Step 1: Understanding the Question:
The question asks about the direction of bending of a light ray when it crosses an interface obliquely, moving from an optically denser medium to an optically rarer medium.
Step 2: Key Formula or Approach:
According to Snell's Law of refraction:
\[ n_1 \sin \theta_1 = n_2 \sin \theta_2 \]
where:
\(n_1, n_2\) are the refractive indices of medium 1 and 2,
\(\theta_1\) is the angle of incidence,
\(\theta_2\) is the angle of refraction.
Step 3: Detailed Explanation:
• Let medium 1 be optically denser (higher refractive index, \(n_1\)) and medium 2 be optically rarer (lower refractive index, \(n_2\)). Therefore:
\[ n_1 \gt n_2 \]
• From Snell's Law:
\[ \frac{\sin \theta_2}{\sin \theta_1} = \frac{n_1}{n_2} \]
• Since \(n_1 \gt n_2\), it must be that:
\[ \sin \theta_2 \gt \sin \theta_1 \implies \theta_2 \gt \theta_1 \]

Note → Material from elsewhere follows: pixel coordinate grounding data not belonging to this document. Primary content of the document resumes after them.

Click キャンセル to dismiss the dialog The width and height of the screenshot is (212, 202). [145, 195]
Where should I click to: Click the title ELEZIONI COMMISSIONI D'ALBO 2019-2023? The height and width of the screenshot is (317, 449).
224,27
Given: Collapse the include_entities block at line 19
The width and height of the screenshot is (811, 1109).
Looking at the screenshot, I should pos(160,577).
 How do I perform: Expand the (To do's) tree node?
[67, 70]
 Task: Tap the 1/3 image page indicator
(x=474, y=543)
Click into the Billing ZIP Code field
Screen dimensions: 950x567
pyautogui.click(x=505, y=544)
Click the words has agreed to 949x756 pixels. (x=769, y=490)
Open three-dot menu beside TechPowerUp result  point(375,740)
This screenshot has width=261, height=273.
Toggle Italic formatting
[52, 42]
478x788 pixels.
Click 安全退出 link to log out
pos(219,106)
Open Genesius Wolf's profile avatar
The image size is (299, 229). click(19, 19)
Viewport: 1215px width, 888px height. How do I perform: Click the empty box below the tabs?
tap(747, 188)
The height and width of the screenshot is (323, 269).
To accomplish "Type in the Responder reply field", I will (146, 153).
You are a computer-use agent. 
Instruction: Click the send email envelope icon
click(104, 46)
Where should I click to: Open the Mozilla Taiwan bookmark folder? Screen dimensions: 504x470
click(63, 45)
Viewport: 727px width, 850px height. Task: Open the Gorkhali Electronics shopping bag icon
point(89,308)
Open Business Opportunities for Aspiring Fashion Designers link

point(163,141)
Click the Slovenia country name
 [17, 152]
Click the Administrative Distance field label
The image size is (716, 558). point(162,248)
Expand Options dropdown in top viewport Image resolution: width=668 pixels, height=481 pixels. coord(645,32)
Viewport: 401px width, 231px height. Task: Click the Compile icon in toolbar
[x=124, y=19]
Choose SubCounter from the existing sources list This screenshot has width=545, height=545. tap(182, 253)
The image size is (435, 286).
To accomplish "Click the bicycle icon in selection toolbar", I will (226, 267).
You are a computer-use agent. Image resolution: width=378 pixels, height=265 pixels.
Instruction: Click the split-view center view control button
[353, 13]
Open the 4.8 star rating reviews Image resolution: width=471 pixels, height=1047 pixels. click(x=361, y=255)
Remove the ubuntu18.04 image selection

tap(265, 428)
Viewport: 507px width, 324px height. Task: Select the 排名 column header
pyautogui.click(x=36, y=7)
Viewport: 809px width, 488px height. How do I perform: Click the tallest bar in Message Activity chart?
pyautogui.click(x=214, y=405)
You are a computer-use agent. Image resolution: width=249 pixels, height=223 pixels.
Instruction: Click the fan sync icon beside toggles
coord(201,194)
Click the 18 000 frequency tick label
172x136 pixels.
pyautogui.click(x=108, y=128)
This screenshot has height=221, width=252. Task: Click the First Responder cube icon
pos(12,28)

• The angle of refraction (\(\theta_2\)) is greater than the angle of incidence (\(\theta_1\)). This means the refracted ray travels at a larger angle relative to the normal line compared to the incident ray.
• This geometric change means the ray bends away from the normal as it speeds up in the rarer medium.
Step 4: Final Answer:
The light ray will bend away from the normal.